Ben 346 chiamate in un anno – praticamente quasi una al giorno – sono state ricevute dal Centro antiviolenza Medusa di Città di Castello.
Questi i dati alquanto preoccupanti (aggiornati solo al 1 ottobre 2022) e in evidente crescita (nel 2021 erano state “solo” 280) resi noti nell’odierna giornata di monitoraggio per le azioni a contrasto della violenza sulle donne in Altotevere.
Di questa allarmante cifra (che riguarda tutti gli 8 Comuni della vallata), 39 sono state le “prime chiamate” (primo contatto della donna con il centro antiviolenza), con 284 colloqui, 10 consulenze legali e 35 donne attualmente in carico al centro con percorso attivo.
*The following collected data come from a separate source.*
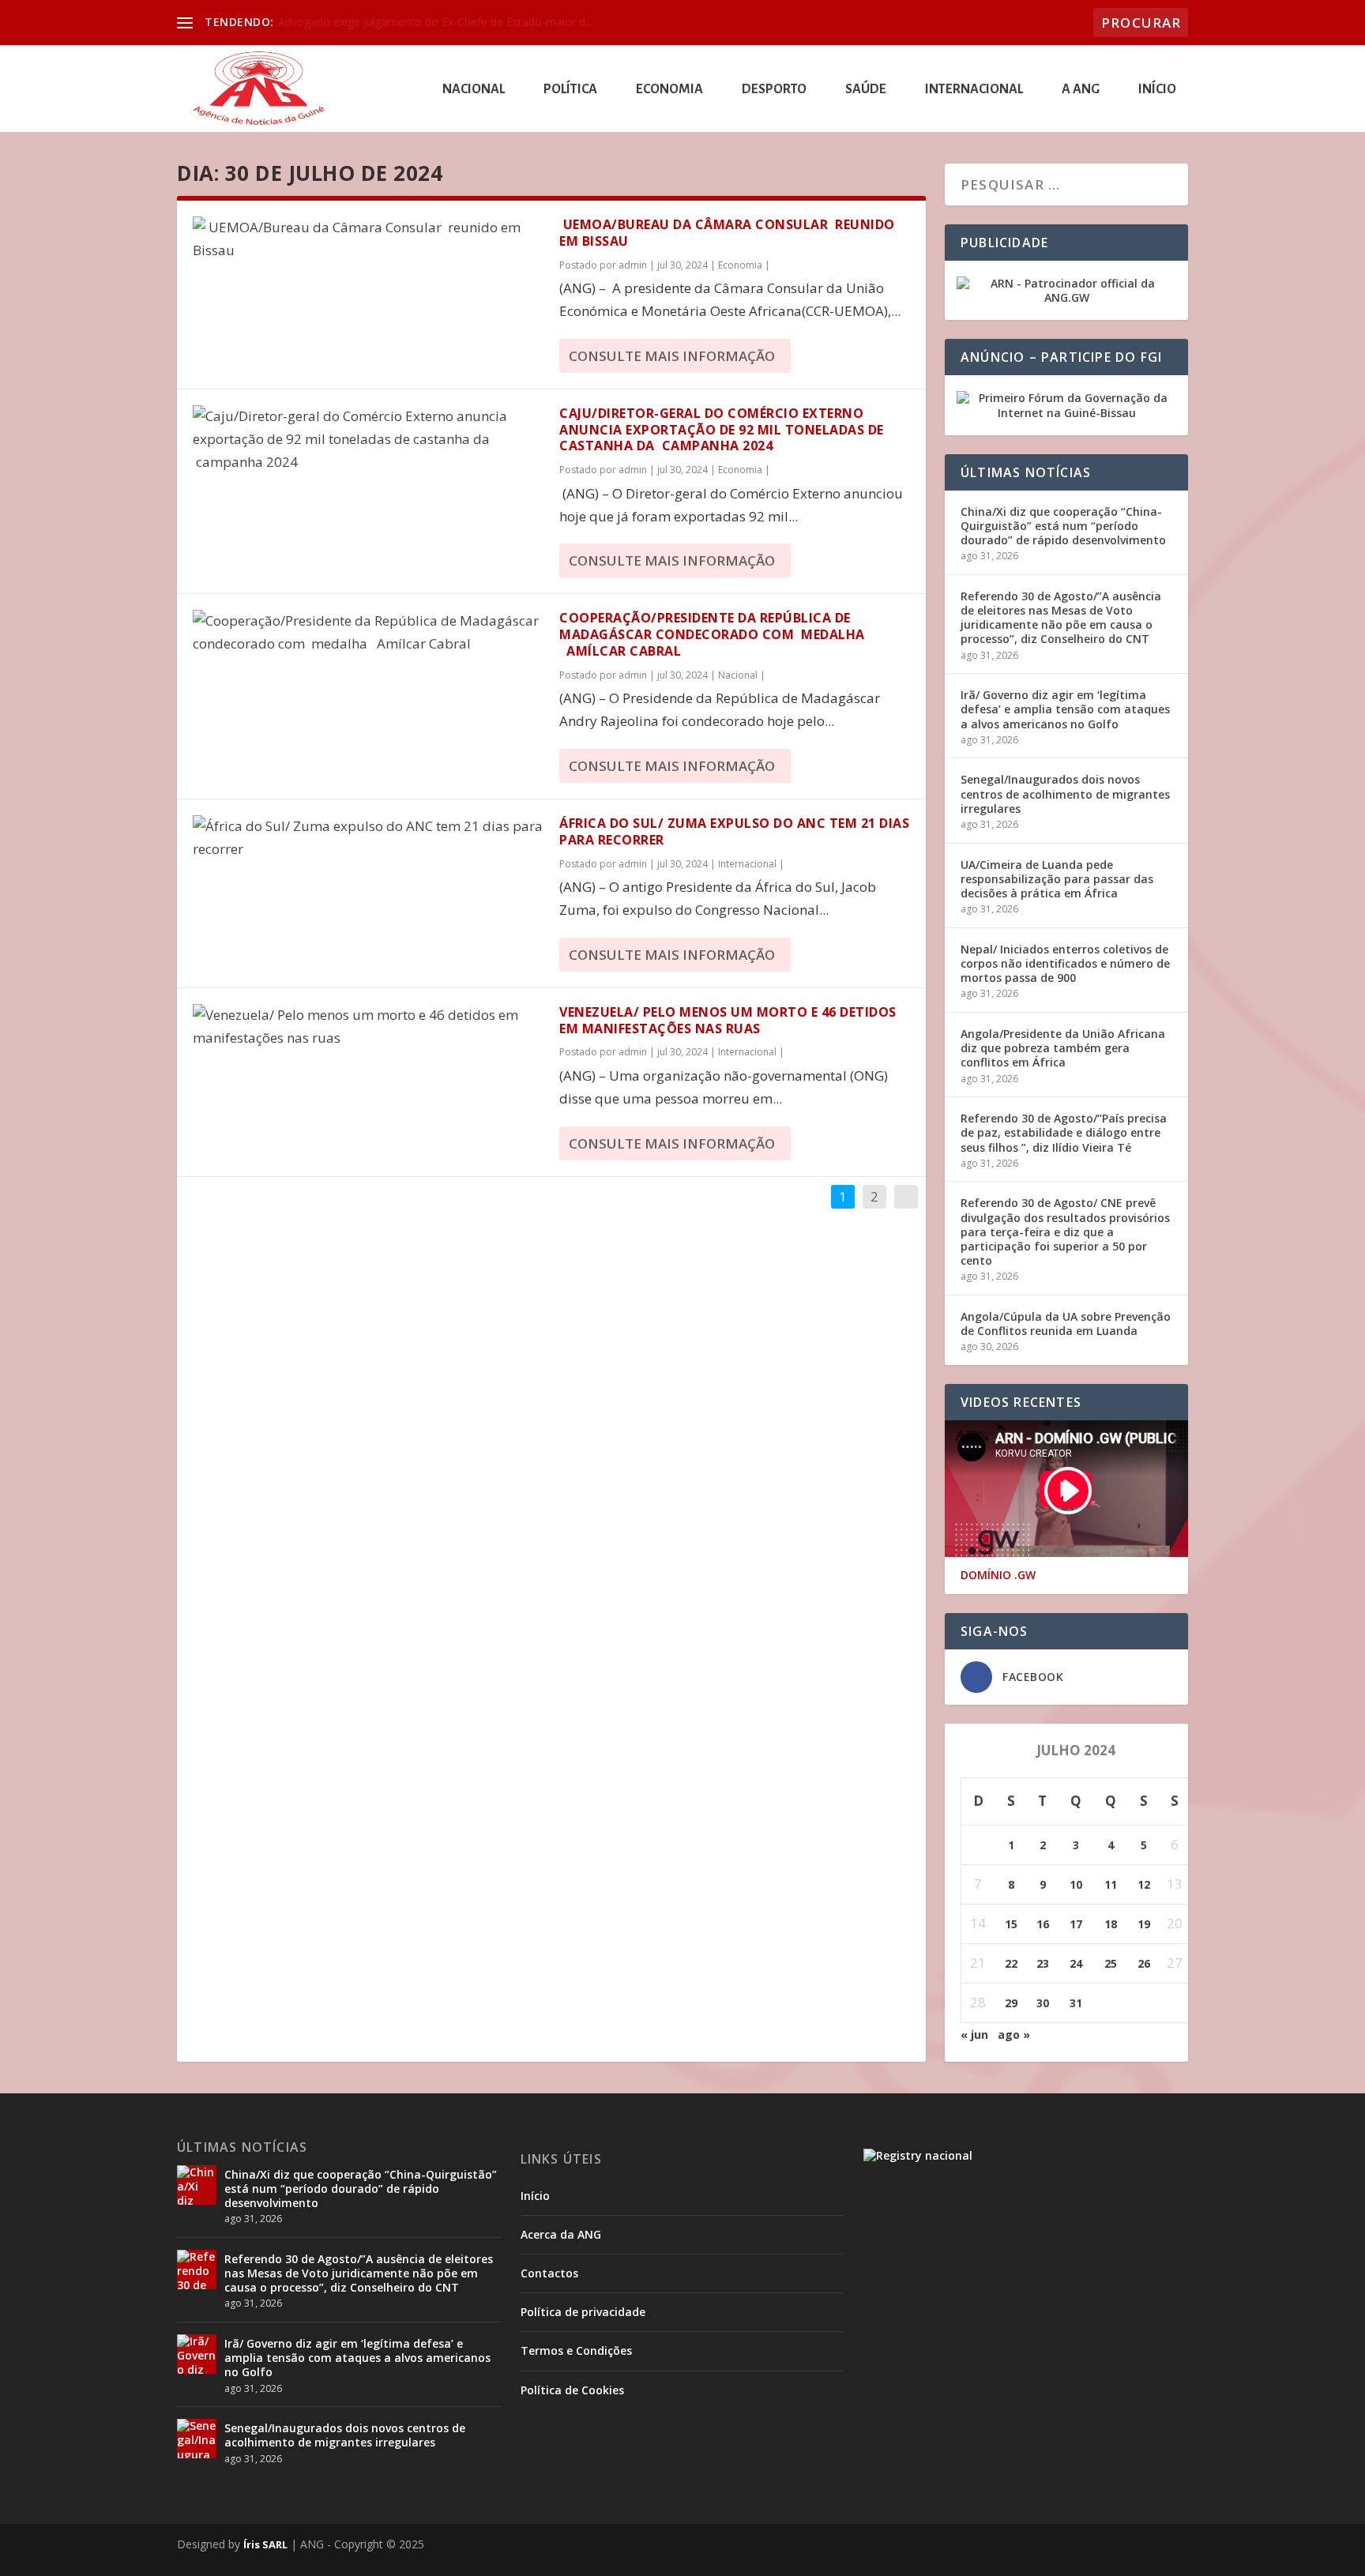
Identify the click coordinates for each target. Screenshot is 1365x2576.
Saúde (865, 89)
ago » (1014, 2034)
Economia (669, 89)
Nella sala consiliare sono state anche dettate le linee di intervento a contrasto della violenza sulle donne, implementate da una a tre grazie ad un finanziamento della Regione Umbria e proprio in virtù dell’aumento di casi: al centro antiviolenza Medusa si aggiungeranno infatti progetti per il sostegno all’indipendenza economica delle donne inserite nel percorso di uscita dalla violenza e una terza linea che vedrà la formazione del personale delle scuole primarie, in collaborazione con le direzioni didattiche.
In questa giornata di monitoraggio si sono ritrovati insieme Usl umbria1, forze dell’ordine, Cav, scuole, associazioni di categoria, sindacati e operatori di settore, già presenti al tavolo dello scorso anno. “Un grido di allarme emerge dal Comune di Città di Castello al centro della rete antiviolenza – ha precisato l’assessore Letizia Guerri, presente insieme al sindaco Luca Secondi, al direttore sanitario distrettuale Daniela Felicioni, al vicepresidente del Consiglio regionale Michele Bettarelli, agli assessori Benedetta Calagreti e Michela Botteghi e a Elda Rossi del Cpo
“A fronte di un’emergenza sociale che cresce vertiginosamente devono crescere gli strumenti per fronteggiarla: la rete della violenza ha bisogno di finanziamenti strutturali e pluriennali che mettano in condizione gli enti locali di poter dare risposte necessarie”. Riguardo ai progetti di indipendenza economica delle donne che entrano nel percorso della violenza Guerri ha aggiunto: “La nostra città ha un tessuto produttivo in grado di mettere in atto buone pratiche, grazie alle associazioni di categoria che, assieme alle sigle sindacali, hanno dato disponibilità ad insediare un tavolo dedicato”.